В образе Анны, как он рисуется в этом варианте, еще много таких принижающих ее черт, которые впоследствии Толстым были устранены. Хозяйка гостиной, в которой появляется Анна, обращает внимание на то, что Анна берет в рот жемчуг – «жест очень дурного вкуса». Алексей Александрович с ужасом убеждается в том, что душой Анны после возвращения ее из Москвы овладел дьявол (этим словом кстати озаглавлена первая глава раннего черновика второй части романа, см. вариант № 35, рук. № 18), что она становилась «мелочна, поверхностна, насмешлива, логична, холодна и ужасна для Алексея Александровича». На ее внутреннем облике лежит печать не то инфернальной женщины, не то светской львицы. Расставаясь с Вронским (Гагиным) после раута, в ответ на его признания в любви, она упрекает его за его настойчивость и говорит: «Я один раз сказала это… и то неправду. Поэтому я не скажу этого в другой раз» и далее, по первоначальному варианту, неожиданно бравурно продолжает: «потому что незачем говорить: я люблю тебя. Завтра в 4 часа». Но затем этот вариант зачеркивается и вместо него написана фраза, сохраняющая в себе всё же оттенок бравурности: «Я не скажу, но когда скажу… – и она взглянула ему в лицо. – До свиданья, Алексей Кириллыч». Думая об Анне, Каренин вспоминает, что все шесть лет замужества она была, «простою и довольно поверхностною натурою», вспыльчивой, неровной, причинявшей ему несправедливые досады. Сестра Каренина Мари считает Анну «мелкою и terre à terre». Наконец, холодное, насмешливое презрение и отвращение Анны к мужу во время их разговора перед сном подчеркивается здесь сильнее, чем в окончательной редакции.

 

В варианте № 38 (рук. № 22) Толстой заставляет Анну говорить слова, совершенно не вяжущиеся с ее обликом, как он предстает нам в окончательном тексте романа. В ответ на замечание одной дамы, сделанное всё на том же рауте, – «Нет, я думаю без шуток, что для того, чтобы узнать любовь, надо ошибиться», Анна со смехом подает такую реплику: «Вот именно, надо ошибиться и поправиться» и далее говорит о том, что ошибку надо поправить, даже если она произошла в браке и что никогда не поздно раскаяться. Услышав это, Вронский в зачеркнутой строке варианта «мрачно» думает об Анне: «Неужели это бездушная кокетка и только». В дальнейшем, как и в окончательной редакции, эта реплика вложена в уста Бетси Тверской, что, разумеется, психологически правдоподобнее, принимая во внимание то, как образ Анны окончательно определится в романе.

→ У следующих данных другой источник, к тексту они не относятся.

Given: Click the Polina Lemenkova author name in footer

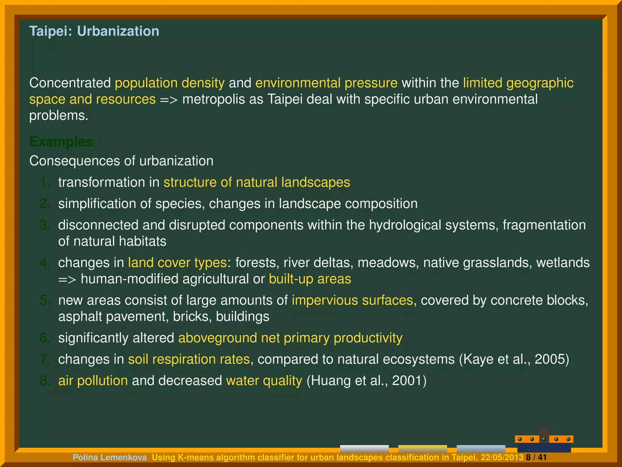Looking at the screenshot, I should click(110, 457).
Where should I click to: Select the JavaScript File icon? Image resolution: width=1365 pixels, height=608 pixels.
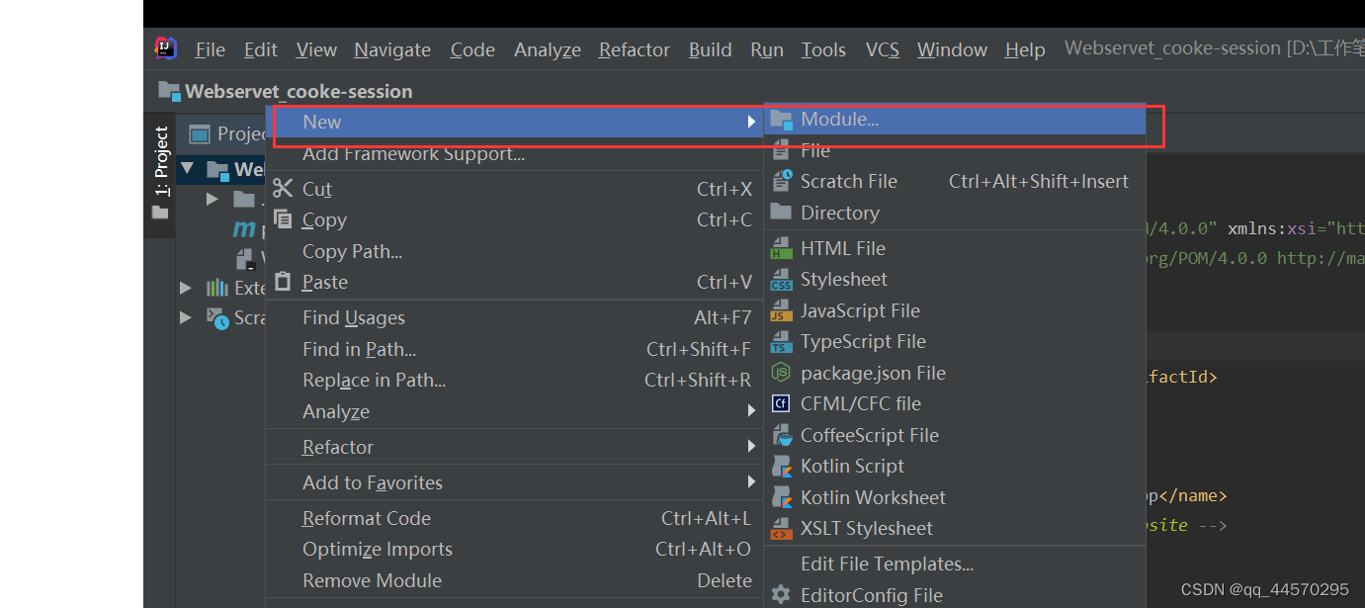point(782,310)
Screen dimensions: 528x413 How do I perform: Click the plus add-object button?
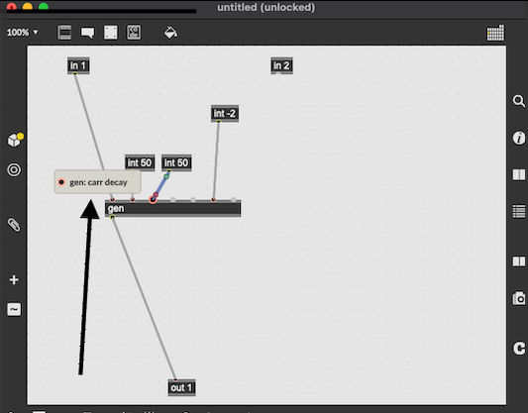click(x=14, y=279)
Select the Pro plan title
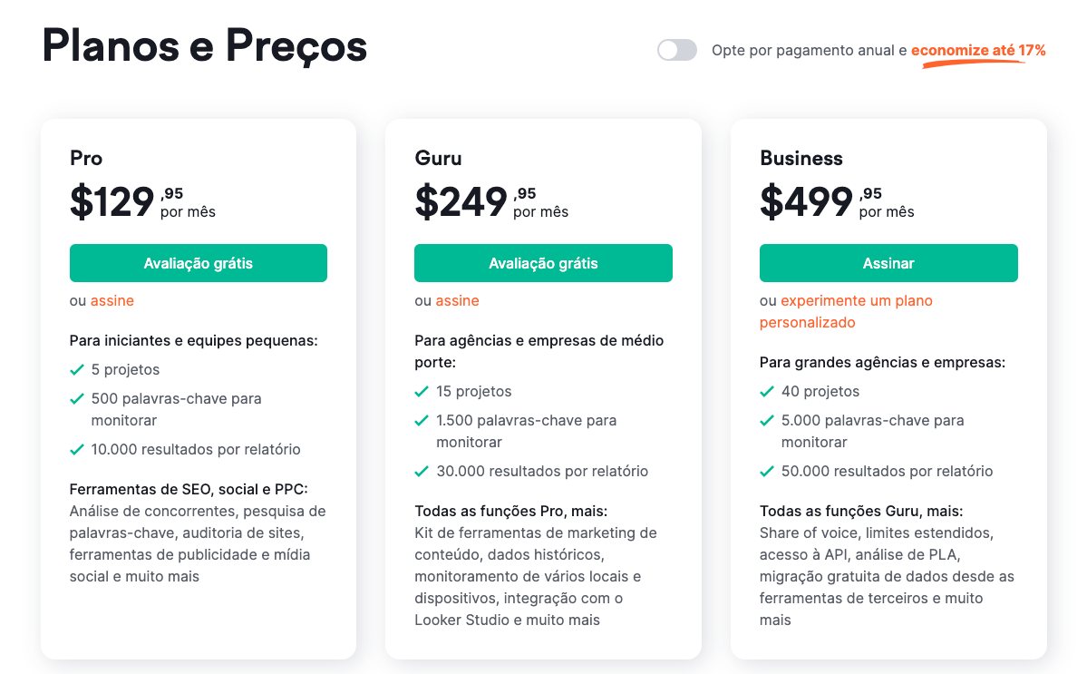Screen dimensions: 1087x674 [x=86, y=158]
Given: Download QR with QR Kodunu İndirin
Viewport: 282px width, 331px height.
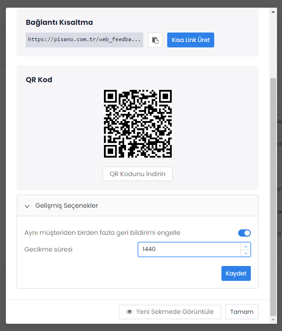Looking at the screenshot, I should (137, 174).
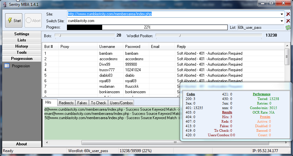
Task: Expand the Switch Site dropdown
Action: pos(282,21)
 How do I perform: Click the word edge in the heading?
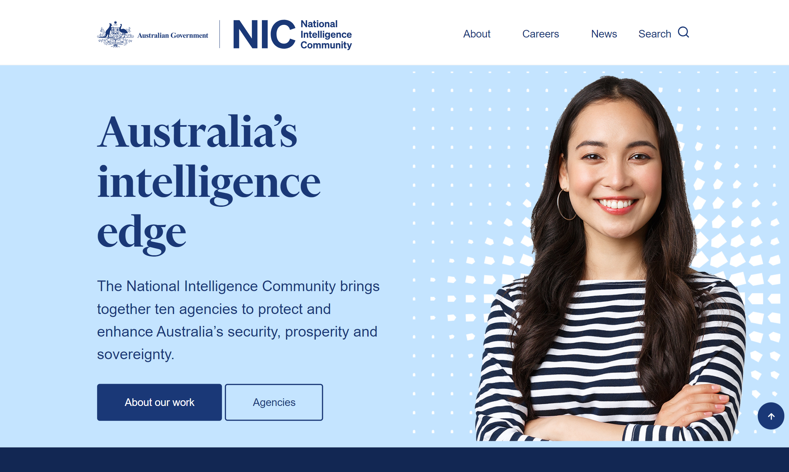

В варианте № 33 (та же рукопись), в зачеркнутых его строках, говорится о том, что Бетси, навестив Анну после ее возвращения из Москвы, рассказала ей «кучу новостей светских, браков, ухаживаний». И к этому добавлено: «В этих рассказах и разговорах Анна уже совершенно нашла себя. Особенно новость, что N выходит за Б живо заняла ее». Мало вяжется также с обликом Анны, как мы ее знаем по окончательной редакции романа, страсть ее к волнующим и возбуждающим зрелищам, о чем идет речь в варианте № 47 (рук. № 29). Там она говорит: «Если бы я была римлянка, я бы не пропускала ни одного цирка» и ниже, в ответ на замечание мужа, что любовь к подобным зрелищам есть «вернейший признак низкого развития», она отзывается: «Во мне есть этот признак». В окончательной редакции первую фразу произносит какая-то «другая дама», а вторая фраза вообще никем не произносится.

В нескольких вариантах, извлеченных из рукописей, хронологически предшествующих первой попытке печатания романа, подчеркивается еще религиозное ханжество Анны. Так, в варианте № 19 (рук. № 13) к похвалам Анне со стороны Степана Аркадьича, приехавшего встречать сестру на вокзале, Вронский относится недоверчиво, потому что терпеть не может тот фальшивый петербургский кружок, называемый им шуточно «утонченно-хомяковско-православно-женско-придворно-славянофильски-добродетельно-изломанным», главным украшением которого, по его словам, была Анна. В варианте № 22 (рук. № 17) зачеркнуты строки, в которых это мнение Вронского об Анне находит себе частичное подтверждение. Чувствуя себя бессильным помочь брату в его семейной размолвке, она говорит ему: «Один Тот, Кто знает наши сердца, может помочь нам», и далее говорится: «Облонский замолчал. Он знал этот выспренный, несколько приторный, восторженной тон религиозности в сестре и никогда не умел продолжать разговор в этом тоне. Но он знал тоже, что под этой напыщенной религиозностью в сестре его жило золотое сердце». В варианте № 23 (та же рукопись) Долли очень доброжелательно думает об Анне, от которой она видела по отношению к себе только ласку и дружбу, «правда, – добавлено к этому, – несколько приторную, с аффектацией какого-то умиления». И всё же Долли с ужасом и с отвращением представляет себе «те религиозные утешения и увещания прощения христианского, которые она будет слышать от золовки». Отзвуки этой характеристики Анны как приторно благочестивой женщины, с долей восторженной аффектации, мы встречаем еще и в наборной рукописи. Там графиня Нордстон высказывает удивление способности Анны «не только подделываться, но совершенно сливаться с тем кругом, в котором она живет». Круг этот опять характеризуется Вронским, до встречи его с Анной в Москве, на вечере у Щербацких, как «добродетельно-сладкий, хомяковско-православно-дамско-придворный». На замечание Кити, что Анна «необыкновенно религиозна, добра», Вронский отвечает, что эта религиозность и добро «принадлежность grande dame этого самого круга».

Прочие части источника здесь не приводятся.